In their own twisted way, Gibson's words are valuable precisely because they embody a range of male supremacist and racist beliefs that first need to be exposed if they are ever to be overcome. In fact, in just one sentence (of the longer taped conversation) Gibson not only provided concrete evidence that two long-discredited and damaging rape myths still persist; but he also managed to demonstrate the misogynous anger that lies close to the ideological core of a rapist mentality, and to provide one example of the many intersections of sexism and racism.

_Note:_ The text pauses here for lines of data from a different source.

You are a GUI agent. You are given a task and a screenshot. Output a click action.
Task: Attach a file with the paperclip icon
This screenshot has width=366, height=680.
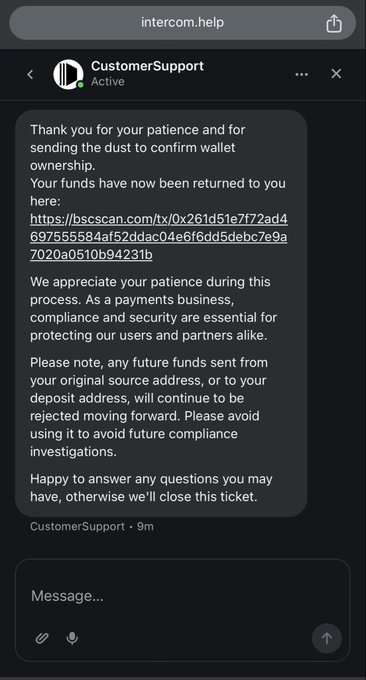click(42, 638)
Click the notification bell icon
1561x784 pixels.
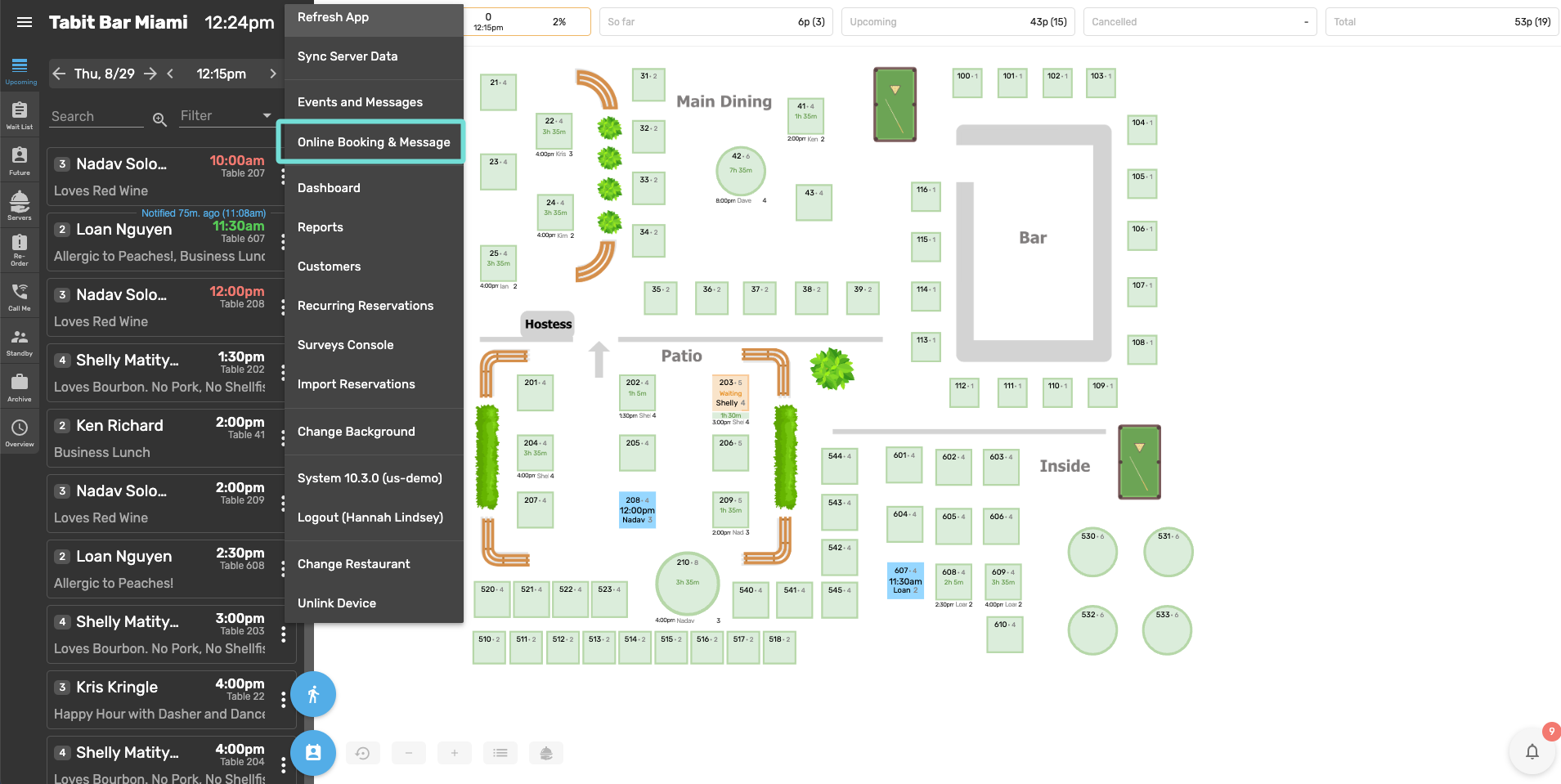tap(1532, 751)
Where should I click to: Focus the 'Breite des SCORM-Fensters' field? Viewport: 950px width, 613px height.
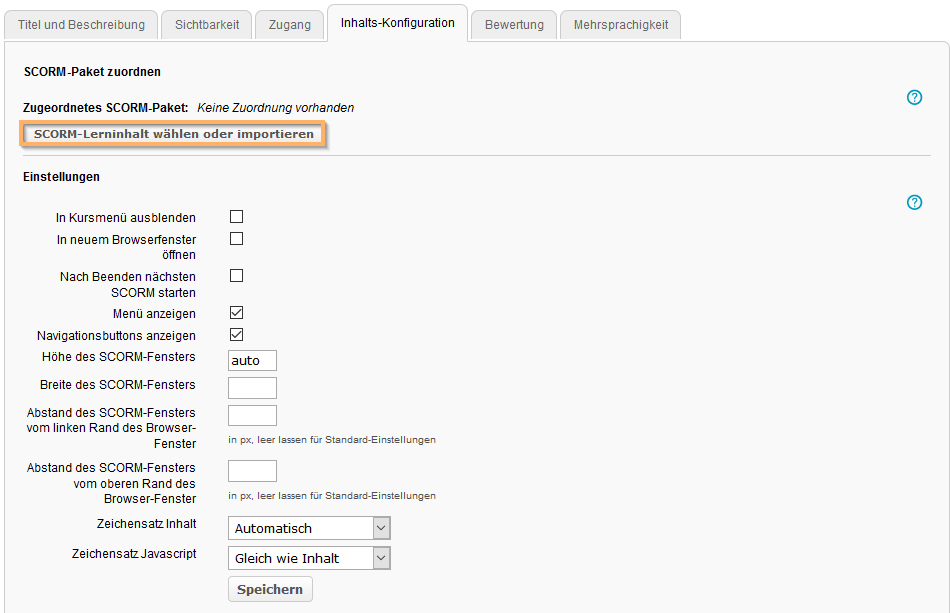pos(252,388)
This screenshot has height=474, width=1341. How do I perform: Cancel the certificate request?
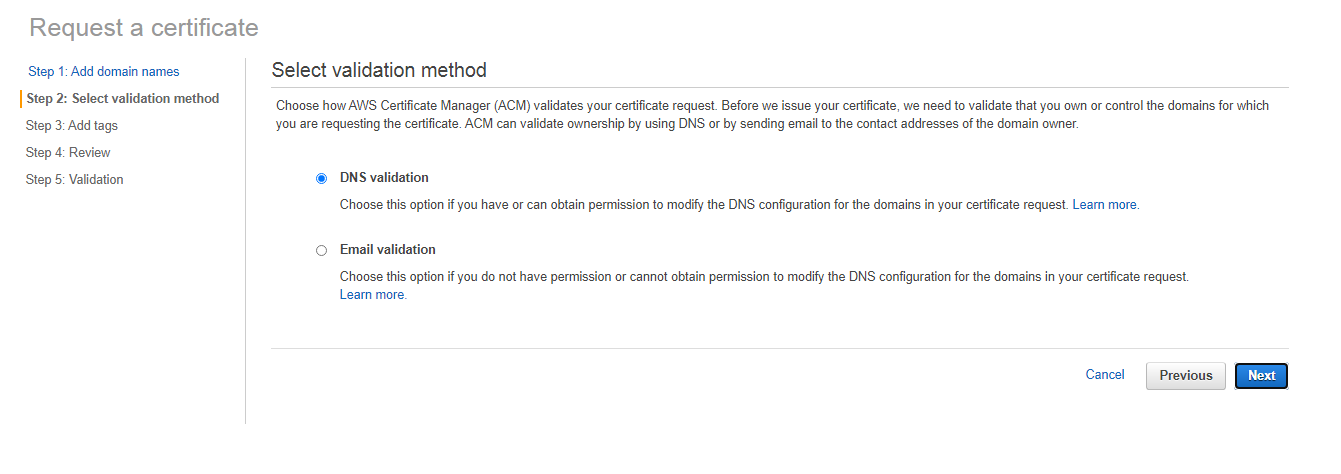coord(1105,375)
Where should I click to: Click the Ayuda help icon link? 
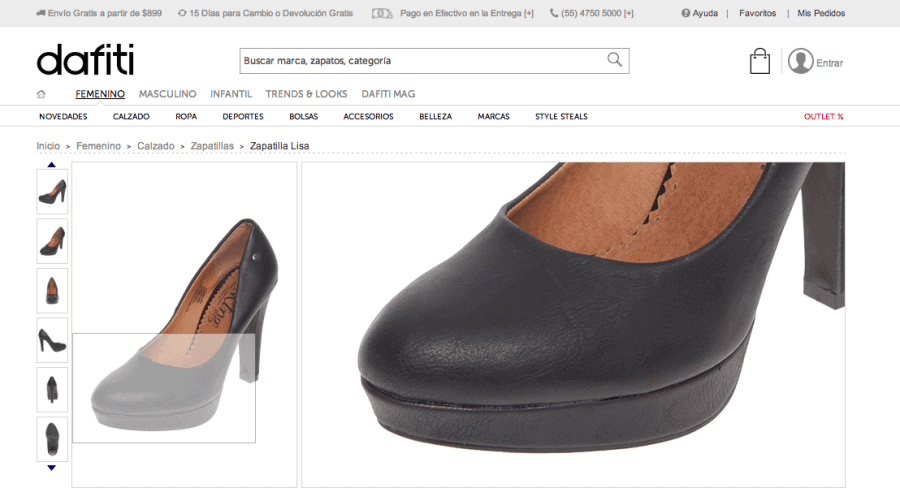click(699, 13)
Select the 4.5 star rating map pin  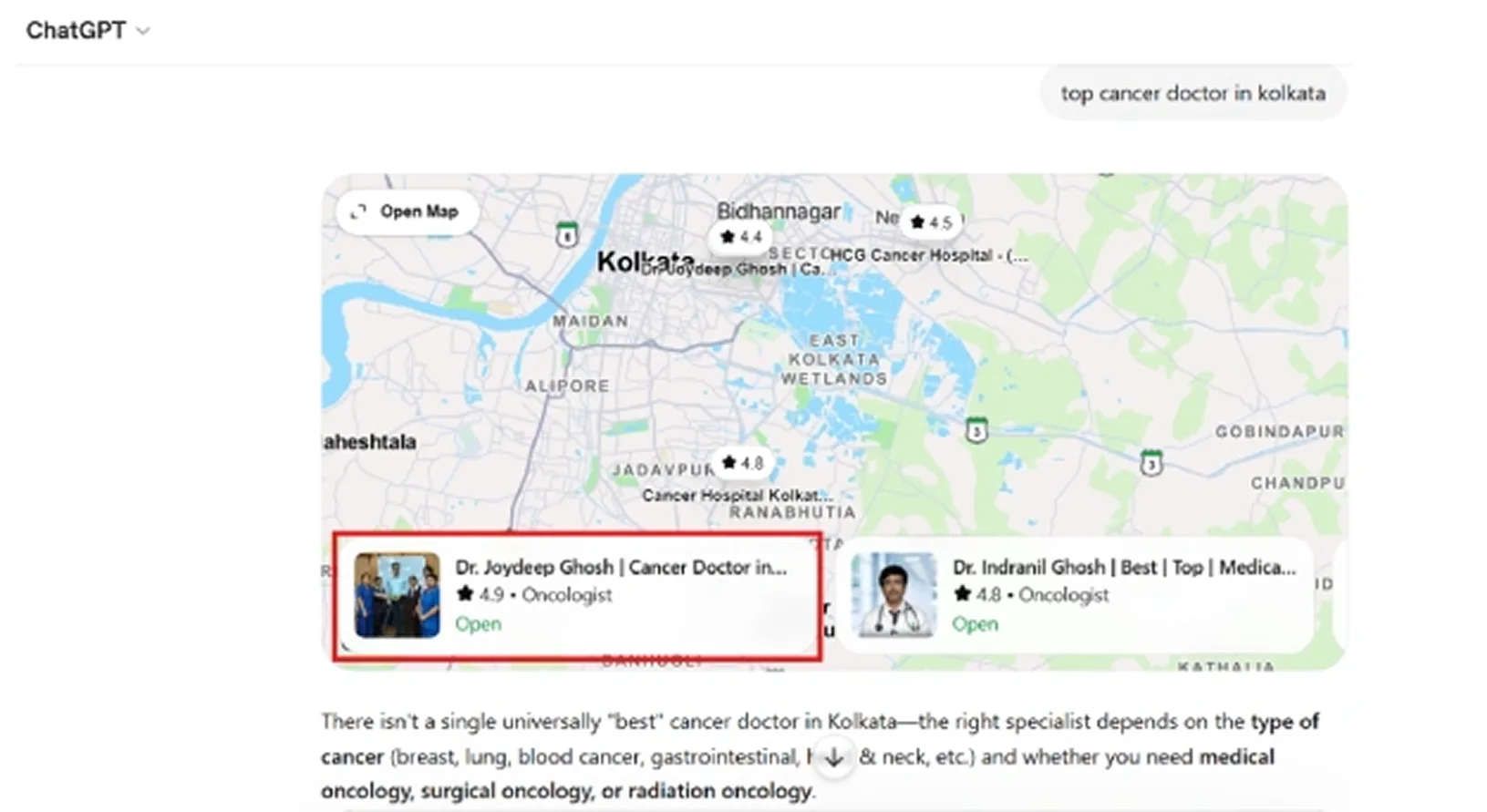[931, 221]
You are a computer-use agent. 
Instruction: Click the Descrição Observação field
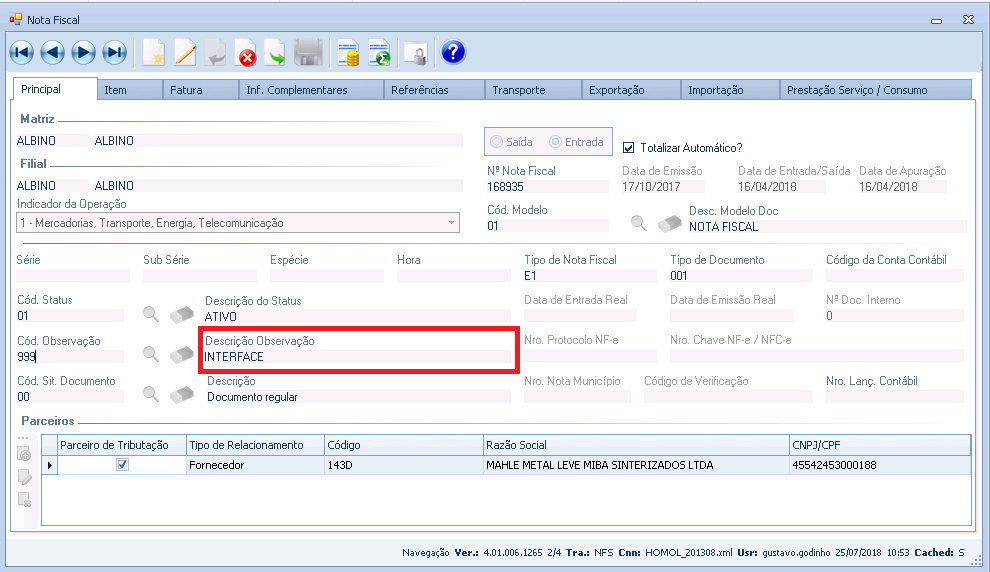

(Because of what you wear) if you are raped by a pack of n***ers, it will be (your) fault. Anti-rape educators have encountered this type of victim-blaming for decades (e.g. her sexy clothes suggest she is asking for it; "it will be her fault" if she is raped). The Gibson tapes merely add the latest celebrity case study to a bulging file of victim-blaming statements made to and about women by misogynistic and aggressive men.
Far more interesting from a pedagogical standpoint is the way Gibson sexualized his anger toward his ex-girlfriend. People often say hurtful things when they are enraged. But when searching for a way to say something hurtful, Gibson quickly invoked the threat of sexual violence ("If you are raped..."). For anti-rape educators, this is the heart of the teachable moment. Gibson's performance offers intimate evidence of the fact that rape often is -- as feminists have long maintained -- an act whereby men seek to assert power and control over, and sometimes inflict cruelty and brutality on women (and other men), not out of frustrated sexual desire, but out of a range of emotional and psychological needs and identity issues.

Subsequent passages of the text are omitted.